[Records of locating words and elements]
★ ★ ★ ★ ★

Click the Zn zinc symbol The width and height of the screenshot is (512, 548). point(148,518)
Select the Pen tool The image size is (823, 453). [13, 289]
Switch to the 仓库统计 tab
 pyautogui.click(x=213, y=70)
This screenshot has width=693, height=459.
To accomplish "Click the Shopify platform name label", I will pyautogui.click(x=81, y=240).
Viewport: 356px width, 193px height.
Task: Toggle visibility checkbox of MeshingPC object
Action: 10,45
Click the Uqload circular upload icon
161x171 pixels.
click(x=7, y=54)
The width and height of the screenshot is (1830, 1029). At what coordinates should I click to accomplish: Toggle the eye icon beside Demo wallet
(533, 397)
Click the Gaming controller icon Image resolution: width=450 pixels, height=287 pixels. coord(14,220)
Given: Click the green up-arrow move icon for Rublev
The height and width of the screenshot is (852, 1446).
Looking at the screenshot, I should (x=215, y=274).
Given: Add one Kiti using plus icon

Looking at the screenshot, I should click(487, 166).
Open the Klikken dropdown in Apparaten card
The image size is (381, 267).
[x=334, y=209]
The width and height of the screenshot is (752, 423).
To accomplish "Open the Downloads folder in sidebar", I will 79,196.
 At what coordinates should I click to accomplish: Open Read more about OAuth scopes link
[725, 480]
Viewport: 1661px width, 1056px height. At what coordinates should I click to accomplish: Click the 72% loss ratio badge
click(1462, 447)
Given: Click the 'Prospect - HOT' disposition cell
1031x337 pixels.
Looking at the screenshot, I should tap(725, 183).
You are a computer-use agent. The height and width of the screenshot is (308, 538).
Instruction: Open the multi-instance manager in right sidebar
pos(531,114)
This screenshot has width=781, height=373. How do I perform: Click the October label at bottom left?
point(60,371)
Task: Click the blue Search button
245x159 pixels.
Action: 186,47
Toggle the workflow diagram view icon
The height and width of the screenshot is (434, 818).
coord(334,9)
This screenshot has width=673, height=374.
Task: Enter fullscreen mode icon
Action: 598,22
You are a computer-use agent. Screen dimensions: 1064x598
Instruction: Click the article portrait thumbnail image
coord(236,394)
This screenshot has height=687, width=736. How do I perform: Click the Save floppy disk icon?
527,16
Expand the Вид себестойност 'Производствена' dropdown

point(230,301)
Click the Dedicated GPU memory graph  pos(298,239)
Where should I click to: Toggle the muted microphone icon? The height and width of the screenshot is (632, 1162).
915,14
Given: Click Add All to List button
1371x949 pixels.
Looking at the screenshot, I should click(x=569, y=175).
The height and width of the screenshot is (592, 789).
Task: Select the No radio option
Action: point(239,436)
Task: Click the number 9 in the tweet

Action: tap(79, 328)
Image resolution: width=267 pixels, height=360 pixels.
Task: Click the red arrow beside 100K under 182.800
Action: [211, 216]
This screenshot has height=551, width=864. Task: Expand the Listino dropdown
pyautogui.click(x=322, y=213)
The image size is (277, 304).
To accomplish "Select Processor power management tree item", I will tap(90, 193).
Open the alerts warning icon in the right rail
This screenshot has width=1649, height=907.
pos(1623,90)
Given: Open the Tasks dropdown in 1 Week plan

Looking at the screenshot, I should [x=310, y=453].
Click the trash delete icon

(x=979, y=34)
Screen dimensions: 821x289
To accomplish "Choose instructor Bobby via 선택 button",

★ ★ ★ ★ ★

What the exercise asks: Duplicate all of these entries line for line, with no changes.

Response to the exercise:
Click the Zn zinc symbol The width and height of the screenshot is (512, 548). point(148,518)
Select the Pen tool The image size is (823, 453). [13, 289]
Switch to the 仓库统计 tab
 pyautogui.click(x=213, y=70)
This screenshot has width=693, height=459.
To accomplish "Click the Shopify platform name label", I will pyautogui.click(x=81, y=240).
Viewport: 356px width, 193px height.
Task: Toggle visibility checkbox of MeshingPC object
Action: 10,45
Click the Uqload circular upload icon
161x171 pixels.
click(x=7, y=54)
The width and height of the screenshot is (1830, 1029). At what coordinates should I click to accomplish: Toggle the eye icon beside Demo wallet
(533, 397)
Click the Gaming controller icon Image resolution: width=450 pixels, height=287 pixels. coord(14,220)
Given: Click the green up-arrow move icon for Rublev
The height and width of the screenshot is (852, 1446).
Looking at the screenshot, I should (x=215, y=274).
Given: Add one Kiti using plus icon

Looking at the screenshot, I should click(487, 166).
Open the Klikken dropdown in Apparaten card
The image size is (381, 267).
[x=334, y=209]
The width and height of the screenshot is (752, 423).
To accomplish "Open the Downloads folder in sidebar", I will 79,196.
 At what coordinates should I click to accomplish: Open Read more about OAuth scopes link
[725, 480]
Viewport: 1661px width, 1056px height. At what coordinates should I click to accomplish: Click the 72% loss ratio badge
click(1462, 447)
Given: Click the 'Prospect - HOT' disposition cell
1031x337 pixels.
Looking at the screenshot, I should tap(725, 183).
You are a computer-use agent. The height and width of the screenshot is (308, 538).
Instruction: Open the multi-instance manager in right sidebar
pos(531,114)
This screenshot has width=781, height=373. How do I perform: Click the October label at bottom left?
point(60,371)
Task: Click the blue Search button
245x159 pixels.
Action: 186,47
Toggle the workflow diagram view icon
The height and width of the screenshot is (434, 818).
coord(334,9)
This screenshot has width=673, height=374.
Task: Enter fullscreen mode icon
Action: 598,22
You are a computer-use agent. Screen dimensions: 1064x598
Instruction: Click the article portrait thumbnail image
coord(236,394)
This screenshot has height=687, width=736. How do I perform: Click the Save floppy disk icon?
527,16
Expand the Вид себестойност 'Производствена' dropdown

point(230,301)
Click the Dedicated GPU memory graph  pos(298,239)
Where should I click to: Toggle the muted microphone icon? The height and width of the screenshot is (632, 1162).
915,14
Given: Click Add All to List button
1371x949 pixels.
Looking at the screenshot, I should click(x=569, y=175).
The height and width of the screenshot is (592, 789).
Task: Select the No radio option
Action: point(239,436)
Task: Click the number 9 in the tweet

Action: tap(79, 328)
Image resolution: width=267 pixels, height=360 pixels.
Task: Click the red arrow beside 100K under 182.800
Action: [211, 216]
This screenshot has height=551, width=864. Task: Expand the Listino dropdown
pyautogui.click(x=322, y=213)
The image size is (277, 304).
To accomplish "Select Processor power management tree item", I will tap(90, 193).
Open the alerts warning icon in the right rail
This screenshot has width=1649, height=907.
pos(1623,90)
Given: Open the Tasks dropdown in 1 Week plan

Looking at the screenshot, I should [x=310, y=453].
Click the trash delete icon

(x=979, y=34)
Screen dimensions: 821x289
To accomplish "Choose instructor Bobby via 선택 button",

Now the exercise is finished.